The German government said it was in talks with the US and other allies about possible participation in military intervention if chemical weapons were used in attacks on Idlib, the last major opposition-held enclave in Syria.
The news has divided the German ruling coalition, with the Social Democrats, ruling any such action out unless it is sanctioned by the UN.
Germany, under pressure from the US to boost defense spending and take on more responsibility within NATO, did not take part in April military strikes by US, French and British forces on Syria after a chemical weapons attack.
The US has pledged to surpass that if Syria uses chemical weapons again.
Washington last month asked Berlin about its willingness to participate in military action together with France and Britain, if another chemical weapons attack took place.
A leaked report about the query has triggered emotional debate in a country whose Nazi past keeps military action a sensitive issue.

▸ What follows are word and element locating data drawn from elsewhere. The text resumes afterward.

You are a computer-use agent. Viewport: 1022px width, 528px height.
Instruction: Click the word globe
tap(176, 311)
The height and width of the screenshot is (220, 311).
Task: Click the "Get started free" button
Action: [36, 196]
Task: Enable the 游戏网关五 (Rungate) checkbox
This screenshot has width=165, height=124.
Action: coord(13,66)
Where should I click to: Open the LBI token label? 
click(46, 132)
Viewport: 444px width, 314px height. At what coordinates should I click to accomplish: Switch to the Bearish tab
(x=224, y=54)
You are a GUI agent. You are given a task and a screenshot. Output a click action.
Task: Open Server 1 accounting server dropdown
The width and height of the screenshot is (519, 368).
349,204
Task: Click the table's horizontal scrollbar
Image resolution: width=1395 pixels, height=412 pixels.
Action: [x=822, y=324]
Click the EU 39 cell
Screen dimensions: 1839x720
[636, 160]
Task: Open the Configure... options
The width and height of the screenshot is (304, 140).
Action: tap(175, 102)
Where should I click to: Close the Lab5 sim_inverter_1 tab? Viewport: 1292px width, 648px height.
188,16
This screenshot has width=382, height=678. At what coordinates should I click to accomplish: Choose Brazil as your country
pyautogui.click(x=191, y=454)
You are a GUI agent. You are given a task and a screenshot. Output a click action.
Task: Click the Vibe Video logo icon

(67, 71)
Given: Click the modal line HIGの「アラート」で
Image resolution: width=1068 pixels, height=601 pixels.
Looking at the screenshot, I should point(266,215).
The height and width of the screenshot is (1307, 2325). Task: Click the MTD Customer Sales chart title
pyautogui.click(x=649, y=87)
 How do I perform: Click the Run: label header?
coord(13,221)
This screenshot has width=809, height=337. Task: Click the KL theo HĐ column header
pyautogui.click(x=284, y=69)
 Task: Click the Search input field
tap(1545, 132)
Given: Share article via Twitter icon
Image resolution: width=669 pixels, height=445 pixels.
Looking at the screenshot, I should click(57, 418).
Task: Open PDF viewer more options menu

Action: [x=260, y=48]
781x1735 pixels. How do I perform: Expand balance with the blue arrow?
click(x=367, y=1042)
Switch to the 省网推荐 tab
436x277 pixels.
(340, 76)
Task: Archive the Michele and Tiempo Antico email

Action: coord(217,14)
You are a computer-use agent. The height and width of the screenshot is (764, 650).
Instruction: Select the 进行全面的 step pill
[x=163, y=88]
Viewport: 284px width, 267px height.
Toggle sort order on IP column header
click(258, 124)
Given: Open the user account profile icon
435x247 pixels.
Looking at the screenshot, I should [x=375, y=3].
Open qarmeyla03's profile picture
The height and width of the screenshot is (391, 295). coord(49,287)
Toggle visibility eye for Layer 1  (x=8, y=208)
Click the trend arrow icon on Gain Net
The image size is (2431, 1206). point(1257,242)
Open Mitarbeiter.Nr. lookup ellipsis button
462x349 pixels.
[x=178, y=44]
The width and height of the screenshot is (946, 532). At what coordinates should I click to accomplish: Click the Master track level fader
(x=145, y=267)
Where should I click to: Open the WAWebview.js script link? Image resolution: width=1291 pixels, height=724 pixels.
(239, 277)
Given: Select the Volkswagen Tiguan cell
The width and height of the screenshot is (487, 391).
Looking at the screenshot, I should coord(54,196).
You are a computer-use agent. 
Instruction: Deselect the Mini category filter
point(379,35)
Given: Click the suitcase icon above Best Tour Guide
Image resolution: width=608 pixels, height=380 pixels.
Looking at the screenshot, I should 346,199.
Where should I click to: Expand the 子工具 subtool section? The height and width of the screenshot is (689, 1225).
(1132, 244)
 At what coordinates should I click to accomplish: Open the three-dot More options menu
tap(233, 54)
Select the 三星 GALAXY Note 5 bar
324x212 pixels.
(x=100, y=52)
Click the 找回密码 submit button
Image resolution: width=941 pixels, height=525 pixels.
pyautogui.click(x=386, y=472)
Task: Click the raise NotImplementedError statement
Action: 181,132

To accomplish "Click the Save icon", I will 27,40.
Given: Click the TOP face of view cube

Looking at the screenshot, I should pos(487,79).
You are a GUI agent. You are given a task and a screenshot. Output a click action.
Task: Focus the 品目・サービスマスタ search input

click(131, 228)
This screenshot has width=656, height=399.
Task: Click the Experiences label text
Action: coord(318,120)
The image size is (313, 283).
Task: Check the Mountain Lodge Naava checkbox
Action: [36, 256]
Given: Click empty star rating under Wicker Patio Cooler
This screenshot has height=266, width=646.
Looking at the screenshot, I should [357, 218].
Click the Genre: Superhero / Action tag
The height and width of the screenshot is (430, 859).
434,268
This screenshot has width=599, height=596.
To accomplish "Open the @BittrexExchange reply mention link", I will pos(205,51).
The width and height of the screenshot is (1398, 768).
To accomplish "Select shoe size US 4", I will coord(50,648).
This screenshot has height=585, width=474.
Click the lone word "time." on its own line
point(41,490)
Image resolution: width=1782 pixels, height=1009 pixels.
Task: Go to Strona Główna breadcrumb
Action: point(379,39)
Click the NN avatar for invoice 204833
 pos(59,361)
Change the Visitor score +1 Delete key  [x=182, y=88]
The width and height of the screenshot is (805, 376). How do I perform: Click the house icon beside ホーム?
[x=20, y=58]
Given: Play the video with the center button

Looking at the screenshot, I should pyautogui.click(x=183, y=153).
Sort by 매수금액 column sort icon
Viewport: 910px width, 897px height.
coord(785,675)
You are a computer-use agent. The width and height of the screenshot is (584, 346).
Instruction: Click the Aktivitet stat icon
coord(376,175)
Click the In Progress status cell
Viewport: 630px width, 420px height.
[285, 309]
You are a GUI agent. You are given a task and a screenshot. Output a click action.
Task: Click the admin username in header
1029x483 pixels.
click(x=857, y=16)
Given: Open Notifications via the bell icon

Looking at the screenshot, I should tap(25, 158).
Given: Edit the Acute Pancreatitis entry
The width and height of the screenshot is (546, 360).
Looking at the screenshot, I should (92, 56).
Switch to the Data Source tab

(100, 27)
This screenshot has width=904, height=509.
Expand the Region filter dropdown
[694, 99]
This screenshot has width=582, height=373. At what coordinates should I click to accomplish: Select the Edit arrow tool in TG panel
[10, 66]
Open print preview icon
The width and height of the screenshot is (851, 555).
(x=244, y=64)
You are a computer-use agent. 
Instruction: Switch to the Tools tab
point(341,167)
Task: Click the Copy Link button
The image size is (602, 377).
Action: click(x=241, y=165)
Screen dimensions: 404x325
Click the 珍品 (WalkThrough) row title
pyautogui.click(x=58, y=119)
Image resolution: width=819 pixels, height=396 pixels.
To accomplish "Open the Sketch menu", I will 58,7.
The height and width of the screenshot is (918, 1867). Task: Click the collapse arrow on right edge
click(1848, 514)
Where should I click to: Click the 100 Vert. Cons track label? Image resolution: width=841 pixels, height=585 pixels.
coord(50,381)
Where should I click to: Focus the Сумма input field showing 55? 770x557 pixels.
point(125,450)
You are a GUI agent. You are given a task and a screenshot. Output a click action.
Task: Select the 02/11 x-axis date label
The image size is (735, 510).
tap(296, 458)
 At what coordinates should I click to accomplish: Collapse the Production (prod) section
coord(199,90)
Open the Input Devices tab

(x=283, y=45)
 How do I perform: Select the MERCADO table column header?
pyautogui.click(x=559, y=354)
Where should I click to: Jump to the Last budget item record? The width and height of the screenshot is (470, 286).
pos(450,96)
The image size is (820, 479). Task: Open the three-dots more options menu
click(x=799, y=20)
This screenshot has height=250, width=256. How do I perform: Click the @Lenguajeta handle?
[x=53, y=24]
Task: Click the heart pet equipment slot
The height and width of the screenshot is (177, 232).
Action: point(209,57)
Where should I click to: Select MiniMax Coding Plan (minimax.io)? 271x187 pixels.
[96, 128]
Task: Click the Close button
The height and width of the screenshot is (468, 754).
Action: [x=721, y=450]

Assad’s troops and other loyalist fighters had been amassing around Idlib for several weeks.
But Russian Foreign Minister Sergei Lavrov denied that Syrian troops were planning a major offensive for the area.
An Israeli missile attack targeted the Syrian capital’s airport late on Saturday, activating air defenses which shot down a number of the projectiles, pro-regime news agency SANA reported.
“Our air defenses responded to an Israeli missile attack on Damascus international airport and shot down a number of hostile missiles,” a military source said, quoted by SANA.
The agency, without giving any information on casualties or damage, posted footage and images of the air defenses being activated.
In a shaky video, a small, bright explosion is seen in the night sky, with city lights in the distance.
AFP’s correspondent in Damascus heard a loud blast late on Saturday, followed by several smaller explosions.
The Israeli military declined to comment on the incident.
The Syrian Observatory for Human Rights, a Britain-based war monitor, said Saturday’s strikes hit a weapons depot outside the airport.
“The missiles, suspected to be Israeli, destroyed an arms warehouse near the Damascus international airport,” said Observatory head Rami Abdel Rahman.
Israel has vowed to prevent its arch-foe Iran, which is a main backer of Syria’s regime, from gaining a foothold in neighboring war-torn Syria.
Earlier this month, Israel acknowledged having carried out more than 200 strikes in Syria over the past 18 months, mainly against Iranian targets.
It has also admitted to striking Syria to prevent what it says are deliveries of advanced weaponry to Lebanon’s Hezbollah, an armed movement backed by Iran and which fights alongside Syrian troops.
The last reported Israeli strikes on Syria took place on Sept. 4, when pro-regime media said the military’s air defenses downed several missiles in the coastal province of Tartus and in central Hama.
The Observatory also reported those raids and said they killed three Syrian soldiers.
Syria’s conflict erupted in 2011 and has since killed more than 360,000 people, with millions more displaced internally and to neighboring countries.
After losing swathes of territory to fighters, President Bashar Assad’s troops have regained the upper hand and are now in control of around two-thirds of the ravaged country.
They were bolstered by nearly three years of airstrikes by their key ally Russia and Iranian, Iraqi, Lebanese, and other foreign fighters on the ground.